URAL 1354. Palindrome. Again Palindrome
1. 题目
http://acm.timus.ru/problem.aspx?space=1&num=1354
1354. Palindrome. Again Palindrome
Time limit: 1.0 second
Memory limit: 64 MB
Memory limit: 64 MB
A word is the nonempty sequence of symbols a1a2…an. A palindrome is the word a1a2…an that is read from the left to the right and from the right to the left the same way (a1a2…an = anan−1…a1). If S1 = a1a2…an and S2 = b1b2…bm, then S1S2= a1a2…anb1b2…bm. The input contains some word S1. You are to find a nonempty word S2 of the minimal length thatS1S2 is a palindrome.
Input
The first input line contains S1 (it may consist only of the Latin letters). It’s guaranteed that the length of S1 doesn’t exceed 10000 symbols.
Output
S1S2.
Samples
| input | output |
|---|---|
No |
NoN |
OnLine |
OnLineniLnO |
AbabaAab |
AbabaAababA |
Problem Author: Denis Nazarov
Problem Source: USU Junior Championship March’2005
Problem Source: USU Junior Championship March’2005
2. 思路
给出一个字符串S1,寻找一个最短的非空字符串S2,使得S1S2构成回文,输出S1S2。

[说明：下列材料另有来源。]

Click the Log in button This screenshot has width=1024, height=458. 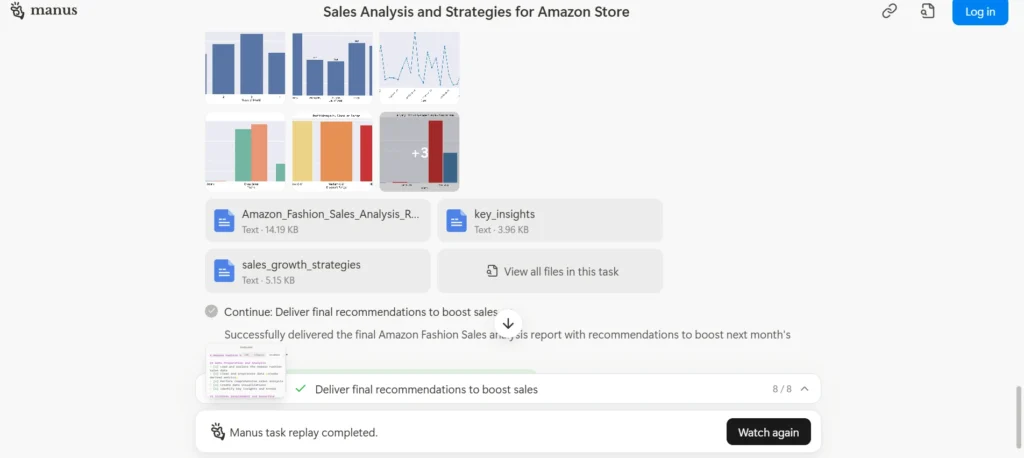pos(980,12)
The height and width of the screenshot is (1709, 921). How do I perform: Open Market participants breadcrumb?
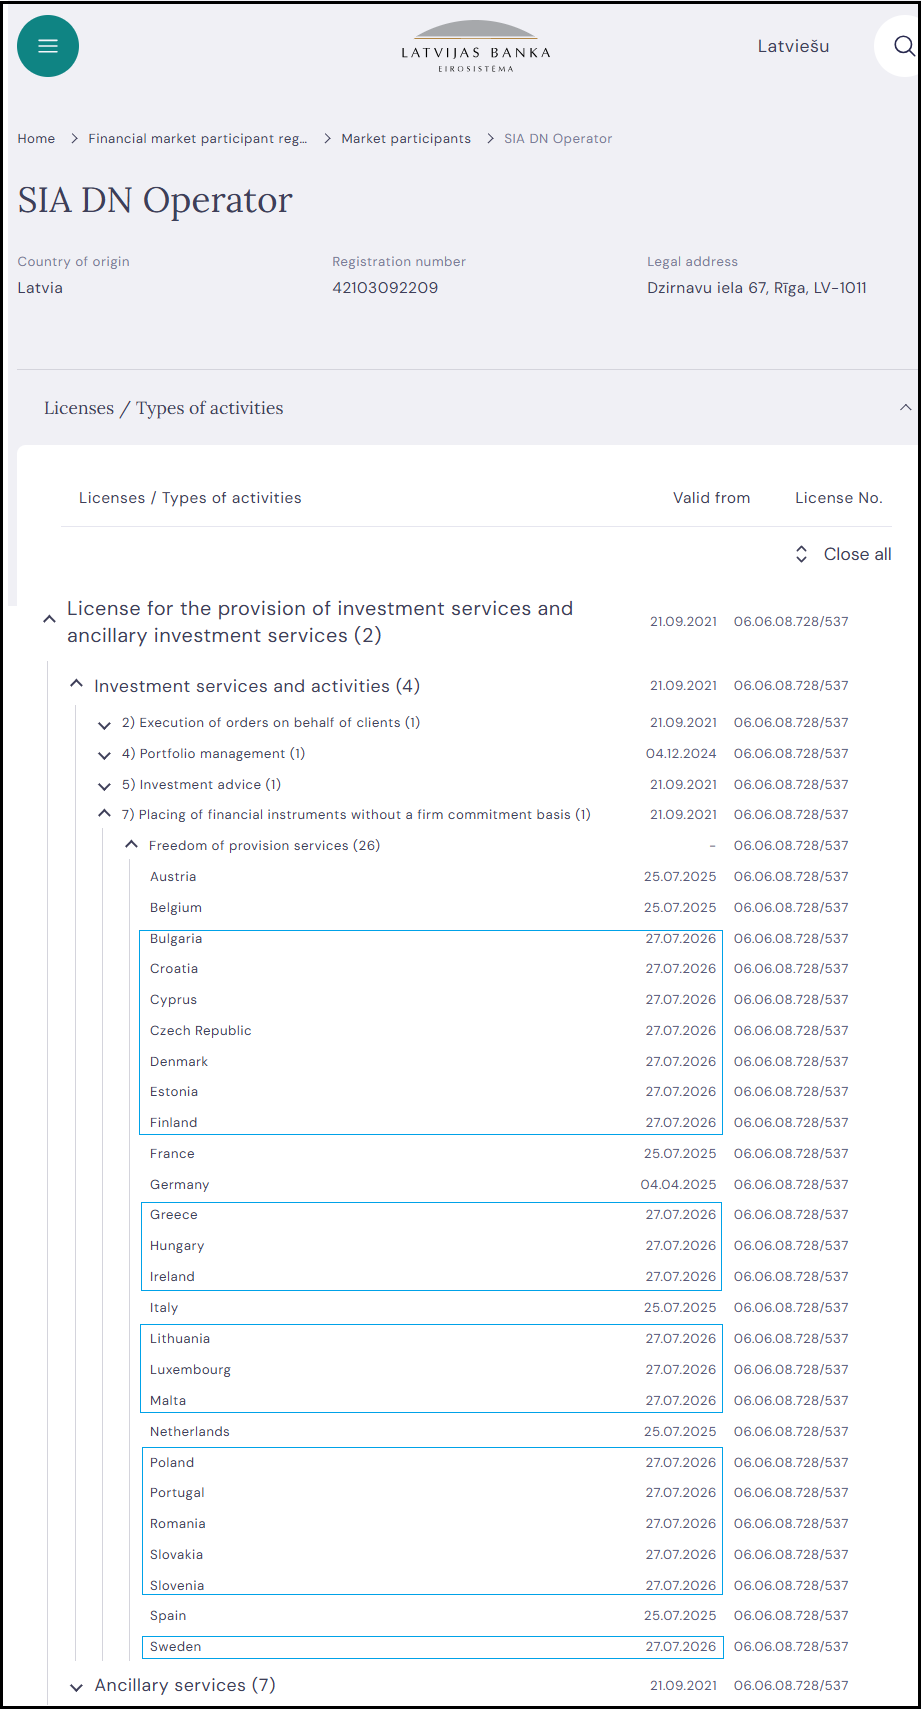[406, 139]
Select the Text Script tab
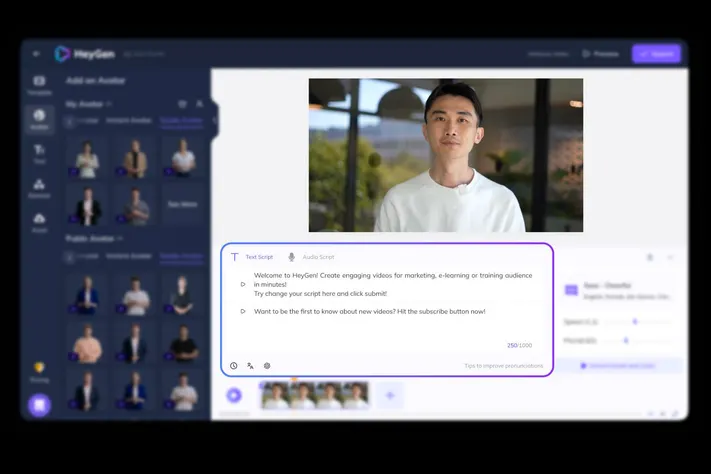711x474 pixels. pyautogui.click(x=253, y=257)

找出S1中包含S1结尾的最长回文子序列,S1中的剩余部分即为所求。如AbabaAab中,包含结尾的最长回文子序列为baAab,剩余部分Aba即为S2。注意题目要求S2非空,如果S1本身就是回文,依旧需要找到一个非空的S2。
3. 代码
代码中令*start = str + 1 ,跳过了第一个字符,防止当S1本身是回文时得到空的S2。
#include <cstdio>
#include <cstring>
const int MAX_LENGTH = 20001;
void solveP9c_PalindromeAgainPalindrome();
bool isPalindrome(char *start, char *end);
int main() {
solveP9c_PalindromeAgainPalindrome();
return 0;
}
char str[MAX_LENGTH];
void solveP9c_PalindromeAgainPalindrome() {
scanf("%s", str);
int len = strlen(str);
// S2 must not be empty.
char *start = str + 1, *end = str + len - 1;
while (!isPalindrome(start, end) && (end - start >= 0)) {
++start;
}
printf("%s", str);
while (start - str > 0) {
printf("%c", *--start);
}
printf("\n");
}
bool isPalindrome(char *start, char *end) {
while (end - start >= 0) {
if (*start != *end) {
return false;
}
++start;
--end;
}
return true;
}